[Instruction] Scale the material from its beginning through the line containing "click(25, 29)", both ends included, and write those lines out again in full, requests included. Multiply each coordinate in the answers by 2.6 and round to the nearest whole number, rounding halves up, while leaving every other number, including those in the requests, unchanged.

Stored data entries:
==============================

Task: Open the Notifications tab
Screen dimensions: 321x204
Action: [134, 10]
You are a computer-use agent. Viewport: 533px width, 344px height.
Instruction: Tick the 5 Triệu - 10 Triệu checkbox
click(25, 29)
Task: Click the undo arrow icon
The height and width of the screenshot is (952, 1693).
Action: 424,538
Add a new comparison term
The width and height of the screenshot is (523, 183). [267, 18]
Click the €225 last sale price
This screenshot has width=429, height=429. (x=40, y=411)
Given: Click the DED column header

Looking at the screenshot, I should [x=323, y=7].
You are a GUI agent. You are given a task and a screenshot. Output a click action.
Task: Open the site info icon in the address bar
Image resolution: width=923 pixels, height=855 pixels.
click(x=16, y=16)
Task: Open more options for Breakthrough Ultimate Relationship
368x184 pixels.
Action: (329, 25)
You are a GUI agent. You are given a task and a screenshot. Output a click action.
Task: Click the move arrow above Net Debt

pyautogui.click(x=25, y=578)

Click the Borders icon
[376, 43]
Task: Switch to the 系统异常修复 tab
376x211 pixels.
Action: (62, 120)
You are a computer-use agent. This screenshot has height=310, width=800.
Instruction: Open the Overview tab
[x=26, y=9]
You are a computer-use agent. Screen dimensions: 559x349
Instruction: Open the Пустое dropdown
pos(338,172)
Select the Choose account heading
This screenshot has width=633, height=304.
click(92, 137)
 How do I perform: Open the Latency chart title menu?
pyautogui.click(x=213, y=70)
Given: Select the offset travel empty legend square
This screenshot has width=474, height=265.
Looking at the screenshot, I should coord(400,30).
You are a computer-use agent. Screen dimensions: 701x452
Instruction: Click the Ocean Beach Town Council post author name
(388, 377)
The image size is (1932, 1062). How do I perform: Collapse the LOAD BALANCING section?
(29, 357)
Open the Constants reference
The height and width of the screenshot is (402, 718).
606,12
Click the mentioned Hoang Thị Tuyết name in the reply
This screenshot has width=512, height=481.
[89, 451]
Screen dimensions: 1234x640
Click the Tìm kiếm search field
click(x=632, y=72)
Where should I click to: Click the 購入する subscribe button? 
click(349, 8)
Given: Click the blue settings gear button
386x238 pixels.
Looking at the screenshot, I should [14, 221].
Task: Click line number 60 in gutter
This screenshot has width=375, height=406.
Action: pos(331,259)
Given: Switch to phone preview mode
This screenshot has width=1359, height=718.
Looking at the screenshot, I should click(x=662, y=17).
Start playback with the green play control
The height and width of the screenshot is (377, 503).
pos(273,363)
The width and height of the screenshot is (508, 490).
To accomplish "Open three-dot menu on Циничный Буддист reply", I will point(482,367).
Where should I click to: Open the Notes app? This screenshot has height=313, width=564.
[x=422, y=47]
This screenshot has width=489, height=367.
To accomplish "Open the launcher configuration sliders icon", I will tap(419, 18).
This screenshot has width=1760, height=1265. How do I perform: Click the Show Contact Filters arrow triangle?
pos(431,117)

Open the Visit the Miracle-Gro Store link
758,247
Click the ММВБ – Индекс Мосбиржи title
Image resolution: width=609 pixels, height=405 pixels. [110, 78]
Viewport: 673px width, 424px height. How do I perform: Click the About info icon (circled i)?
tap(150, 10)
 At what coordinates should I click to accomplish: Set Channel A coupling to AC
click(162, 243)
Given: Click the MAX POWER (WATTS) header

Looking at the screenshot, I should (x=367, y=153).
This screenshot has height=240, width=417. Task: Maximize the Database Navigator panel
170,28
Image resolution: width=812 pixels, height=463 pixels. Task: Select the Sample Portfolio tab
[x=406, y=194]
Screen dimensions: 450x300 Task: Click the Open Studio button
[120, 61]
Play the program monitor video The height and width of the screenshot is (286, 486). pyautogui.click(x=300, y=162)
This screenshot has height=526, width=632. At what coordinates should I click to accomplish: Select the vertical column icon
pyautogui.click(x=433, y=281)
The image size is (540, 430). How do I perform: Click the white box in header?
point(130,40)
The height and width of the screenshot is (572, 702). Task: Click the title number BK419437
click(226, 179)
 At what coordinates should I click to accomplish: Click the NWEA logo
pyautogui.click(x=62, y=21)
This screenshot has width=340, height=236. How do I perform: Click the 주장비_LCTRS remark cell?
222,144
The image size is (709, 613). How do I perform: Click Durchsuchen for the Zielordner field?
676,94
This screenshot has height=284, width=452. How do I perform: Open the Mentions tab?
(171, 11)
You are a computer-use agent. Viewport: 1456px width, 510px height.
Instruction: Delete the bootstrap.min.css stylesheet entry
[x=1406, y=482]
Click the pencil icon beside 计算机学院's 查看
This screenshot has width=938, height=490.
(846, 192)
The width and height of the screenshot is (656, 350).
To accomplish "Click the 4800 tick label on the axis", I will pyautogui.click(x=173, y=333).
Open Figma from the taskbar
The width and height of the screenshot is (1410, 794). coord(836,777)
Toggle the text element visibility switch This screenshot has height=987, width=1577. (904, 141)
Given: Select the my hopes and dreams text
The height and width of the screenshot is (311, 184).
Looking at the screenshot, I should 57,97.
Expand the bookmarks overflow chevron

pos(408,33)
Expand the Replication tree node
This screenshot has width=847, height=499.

==============================

[Answer for the task]
Task: Open the Notifications tab
Screen dimensions: 321x204
Action: [348, 26]
You are a computer-use agent. Viewport: 533px width, 344px height.
Instruction: Tick the 5 Triệu - 10 Triệu checkbox
click(65, 75)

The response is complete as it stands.